Output Appearance Reliability Estimation

Dean Pomerleau

Dean Pomerleau, the creator of ALVINN, responded to Param Aggarwal with some cool stories about how ALVINN took advantage of confusion in the network to estimate how confident it was about its own steering ability:

“Using the OARE technique and a related one called Input Reconstruction Reliability Estimation (IRRE), ALVINN was able to localize itself (e.g. ‘I’ve reached the fork in the road!’), tell the human safety driver (me) when it needed help, arbitrate between networks trained on different road types, and even tell when there was crap on the windshield in front of the camera obstructing its view of the road.”
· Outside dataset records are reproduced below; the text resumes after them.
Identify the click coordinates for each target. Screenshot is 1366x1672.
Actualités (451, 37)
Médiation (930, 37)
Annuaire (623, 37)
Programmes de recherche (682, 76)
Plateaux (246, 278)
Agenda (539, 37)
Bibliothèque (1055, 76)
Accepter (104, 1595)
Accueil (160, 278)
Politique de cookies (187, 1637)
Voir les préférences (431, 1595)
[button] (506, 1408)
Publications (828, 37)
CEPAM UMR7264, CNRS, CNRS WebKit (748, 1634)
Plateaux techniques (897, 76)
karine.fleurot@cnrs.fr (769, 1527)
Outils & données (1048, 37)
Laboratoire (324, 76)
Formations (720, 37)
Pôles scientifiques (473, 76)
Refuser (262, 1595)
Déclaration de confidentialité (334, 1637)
Cutting-edge (high-tech) career path.

Uki Dominique Lucas

Uki riffs here on all of the various projects he could be working on, how he chooses to spend his limited time, and where that intersects with career development.
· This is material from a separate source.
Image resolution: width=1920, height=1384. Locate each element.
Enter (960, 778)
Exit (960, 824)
“The next part of the career development is keeping up with the computer science basics. Honestly, it does not matter how much programming you do on daily basis, you will not pass the “whiteboard hazing” without any preparation. I lost countless of interviews with fine companies like Amazon, to what I thought was a “power trip” of some engineer without any social skills in a cookie factory — for years I was saying, “Why do I need that? I can make good money on my own”. Only later, I have read books and articles on interviewing and realized that the “whiteboard” is simply a thing they do and that people prepare for it for months.”
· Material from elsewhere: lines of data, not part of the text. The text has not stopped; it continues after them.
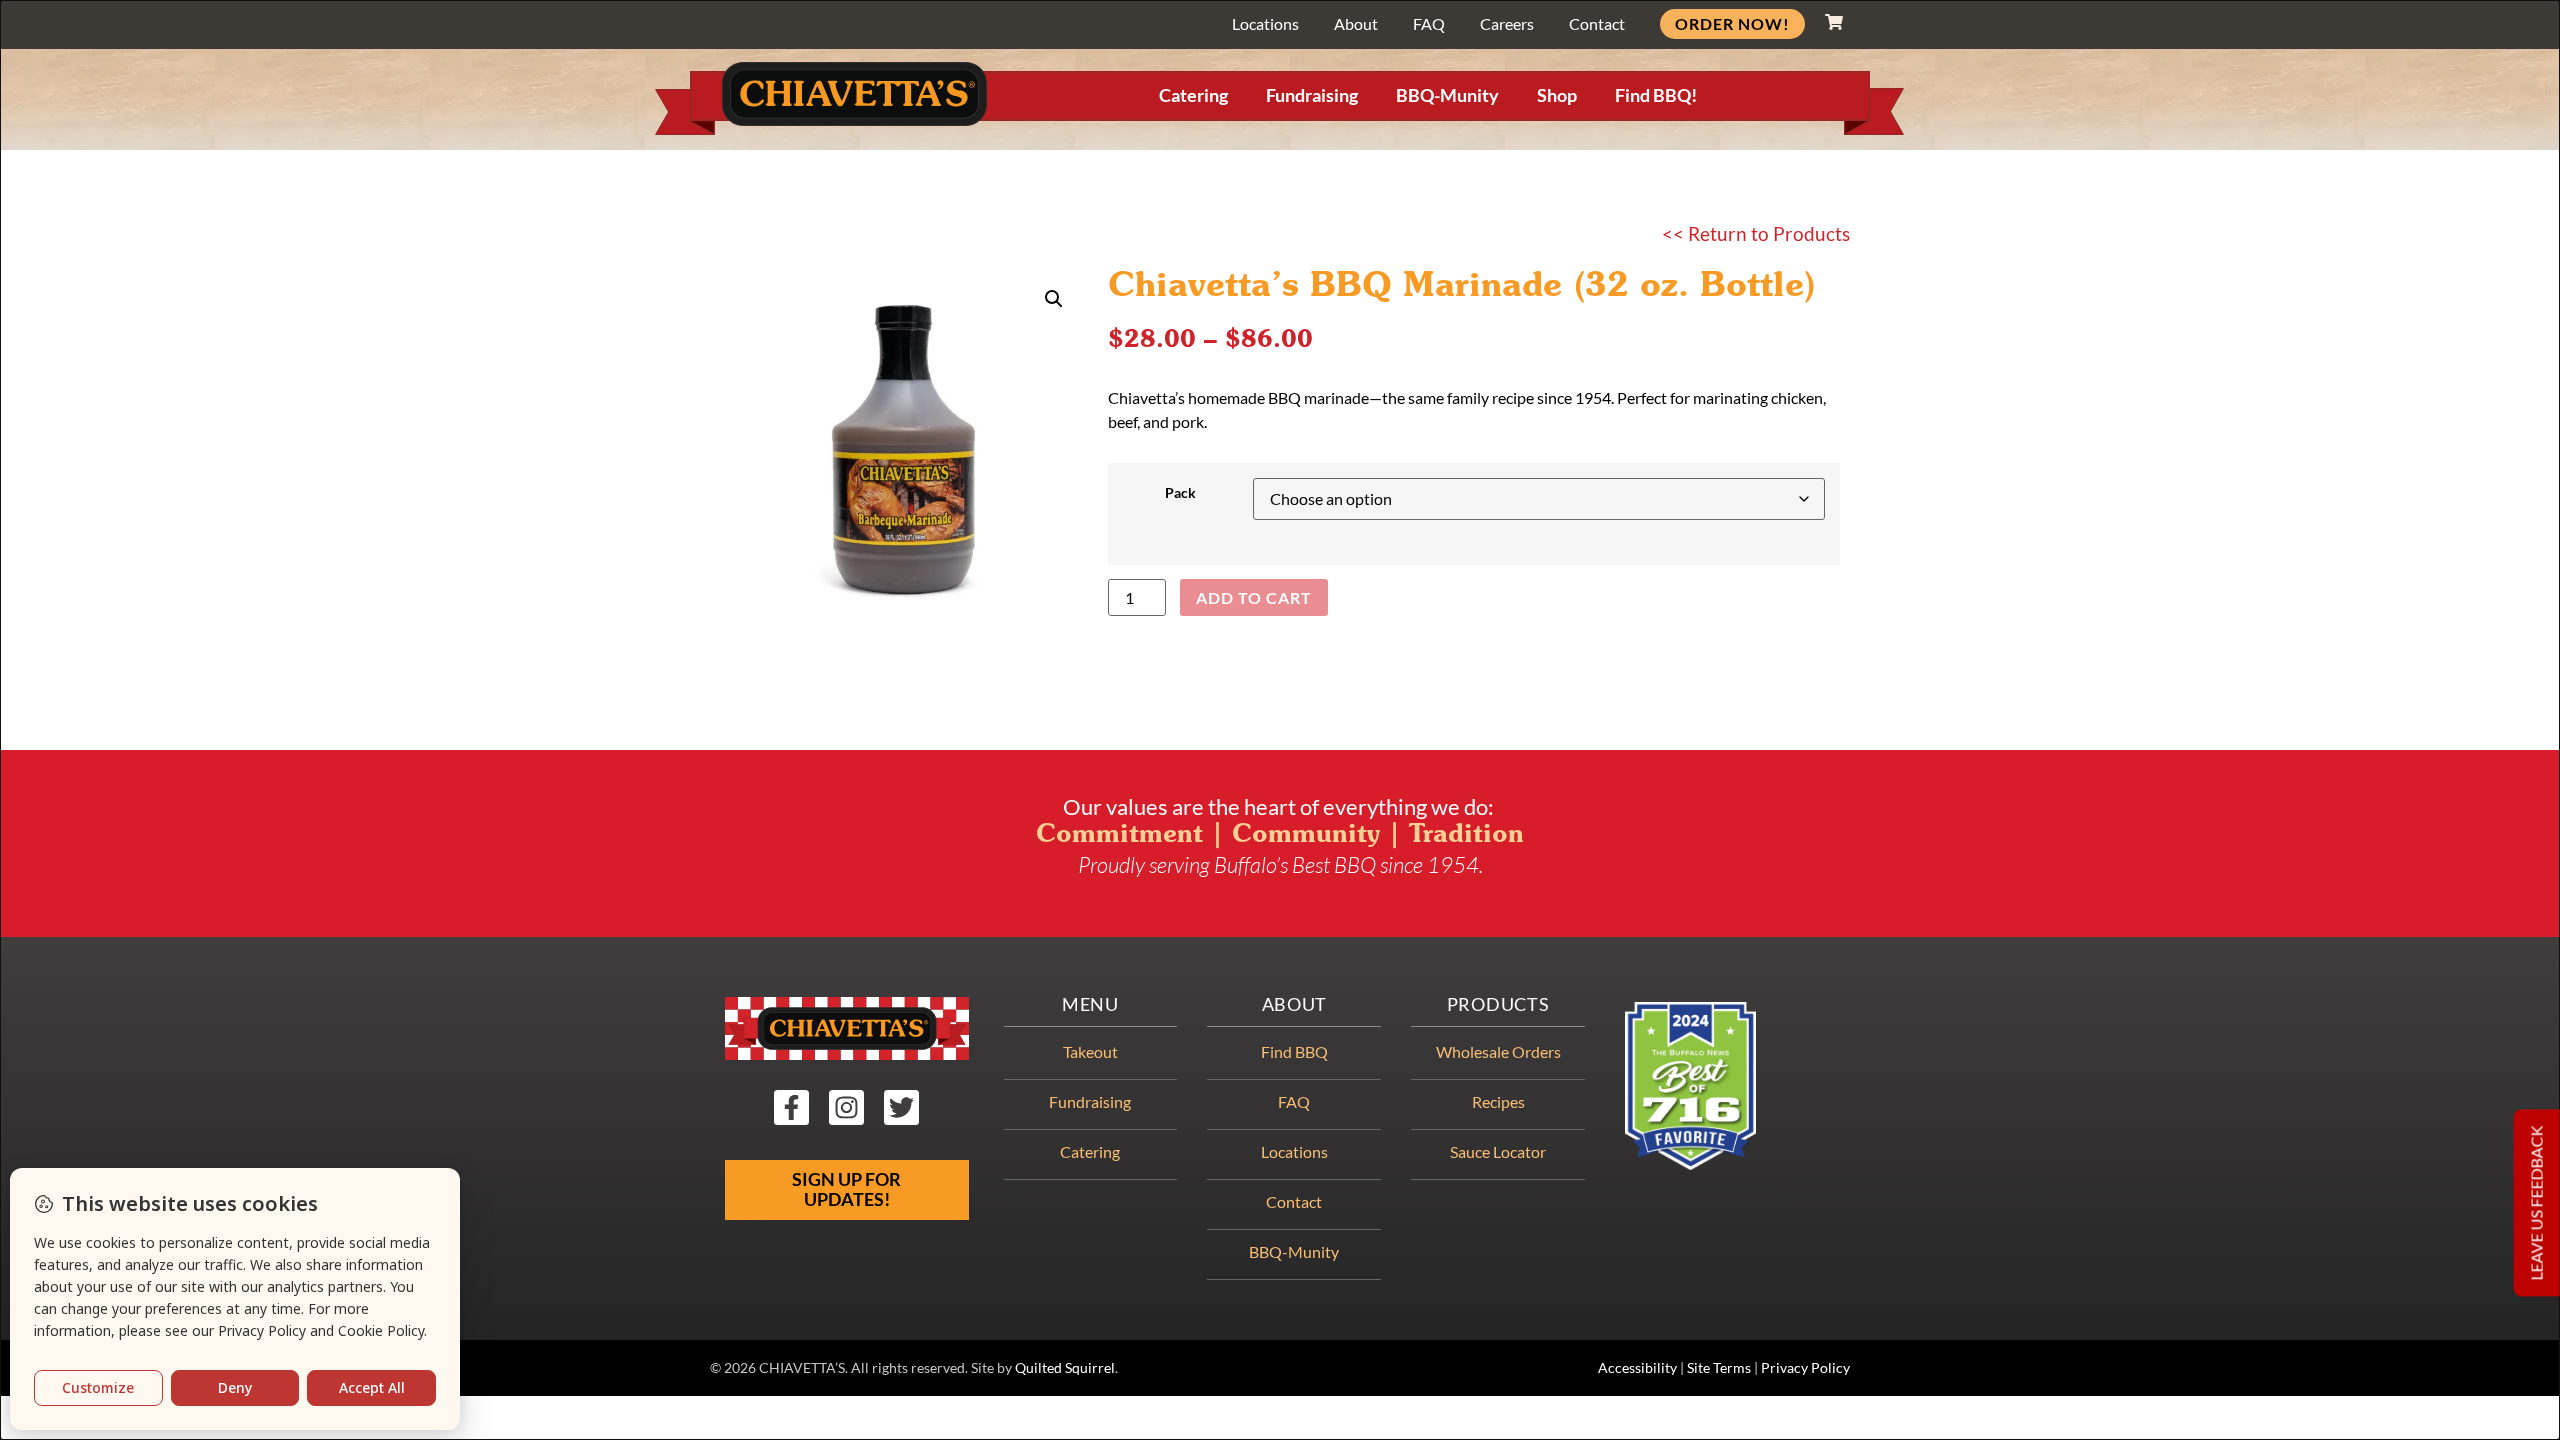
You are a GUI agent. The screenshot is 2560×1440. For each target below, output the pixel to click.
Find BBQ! (1656, 95)
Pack (1180, 493)
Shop (1557, 95)
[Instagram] (846, 1107)
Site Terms (1719, 1368)
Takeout (1090, 1051)
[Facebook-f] (791, 1107)
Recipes (1498, 1101)
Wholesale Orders (1498, 1051)
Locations (1265, 23)
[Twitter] (901, 1107)
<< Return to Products (1756, 233)
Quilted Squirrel (1065, 1368)
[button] (1054, 299)
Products (1498, 1004)
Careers (1507, 23)
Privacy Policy (1805, 1368)
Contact (1597, 23)
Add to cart (1254, 597)
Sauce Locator (1498, 1151)
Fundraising (1312, 95)
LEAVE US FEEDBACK (2536, 1202)
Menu (1090, 1004)
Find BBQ (1294, 1051)
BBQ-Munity (1447, 95)
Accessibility (1637, 1368)
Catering (1193, 95)
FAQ (1429, 23)
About (1356, 23)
Vehichle detection using LIDAR: EDA, augmentation and feature extraction (Udacity/Didi challenge)

Vivek Yadav

Vivek goes into detail on his voxel-based approach for identifying cars based on the KITTI dataset for the Udacity-Didi Challenge. If you don’t know what a voxel is, read on:

“A voxel is a volume unit in space, similar to pixel in 2D images. I first constrained our space so x-dimension (front), y-dimension (L-R) varied between -30 and 30, and vertical dimension varied between -.1.5 and 1 m. I next constructed voxels of width and length .1 m and height 0.3125 m. I then computed maximum height in each voxel and used this value as the height of the point cloud in that voxel. This gave us a height map of 600X600X5 features. We specifically chose 5 height maps because Udacity’s data uses vlp-16 lidar and having more fine discretization can result in height slices without any points.”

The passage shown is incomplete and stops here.